URL: https://www.uea.ac.uk/mac/comm/media/press/2014/June/prince-of-wales

Date: 30/06/2014

Event: Prince Charles: wisdom of sustainability "is our only hope and our most profound legacy"

Attribution: UEA, Prince Charles (HRH The Prince of Wales)

People:

  • Prince Charles: HRH The Prince of Wales

[A speech by HRH The Prince of Wales for the 2014 Earth System Governance Project conference at the UEA in Norwich.]

Prince Charles: Ladies and Gentlemen, as patron of the University of East Anglia School of Environmental Sciences, it gives me enormous pleasure to address you all, at the outset of this conference on allocation and access in an anthropocene age, held under the umbrella of the Earth System Governance Research Programme.
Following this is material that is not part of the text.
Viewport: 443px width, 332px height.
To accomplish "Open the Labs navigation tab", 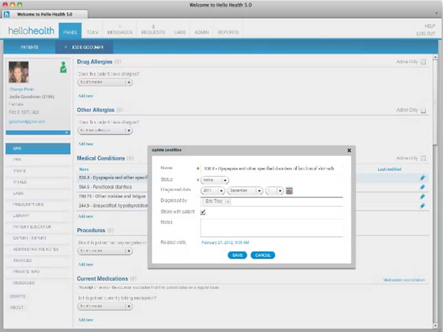I will pyautogui.click(x=180, y=32).
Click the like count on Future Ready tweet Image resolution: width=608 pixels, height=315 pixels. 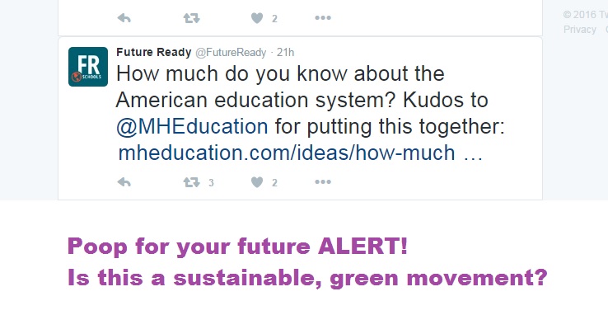point(274,183)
Now, "anthropocene" is a heavy word, but contains a weighty meaning. As many of you may be aware, in one way or another, I have long been deeply concerned about what we humans are seemingly unstoppably hell-bent on doing to this precious planet, with its four-plus billion years of life - possibly, for all we know, unique in the cosmos.

I feel we, all too often, forget that we arrived rather late in the pathways of the creation of life on Earth. And, while our intelligence comes at the pinnacle of this utterly incredible evolutionary process, I sometimes wonder if it is capable of sustaining the whole thing into the future. One question, it seems to me that we need to ask, though, is whether we have sufficient wisdom to go with our intelligence. Wisdom lies in our consciences and souls. It moves us to share our remaining livability with justice and compassion, for those still to join our human family.

Now, I share the aims of this conference, not least in addressing the important and neglected matter of how better to sustain the vital life-support systems that support our economy and welfare, but which we so arrogantly take for granted, and hence so dangerously undervalue. Unless people, alive today and still to be born, can find better ways to husband the shrinking living space left by us and our predecessors, surely we cannot pass on the wisdom of sustainability that is our only hope and our most profound legacy.

Life on Earth is surely far more than just a clinical, chemical and mechanical process. Nature herself, of which we are an integral part, is in essence a vast living organic system, that can only be sustained - and thus in turn sustain us - if we give back to it in equal measure to what we take out. We cannot exceed planetary boundaries in all directions and expect to continue with business as usual.

The exciting new sustainable development initiative called Future Earth, that is being promoted by this conference, offers an opportunity to combine science and ethics, and thereby improved ways of governing ourselves in a manner for which our grandchildren might thank us. Therefore I can only support this vision whole-heartedly and wish this important conference all possible success.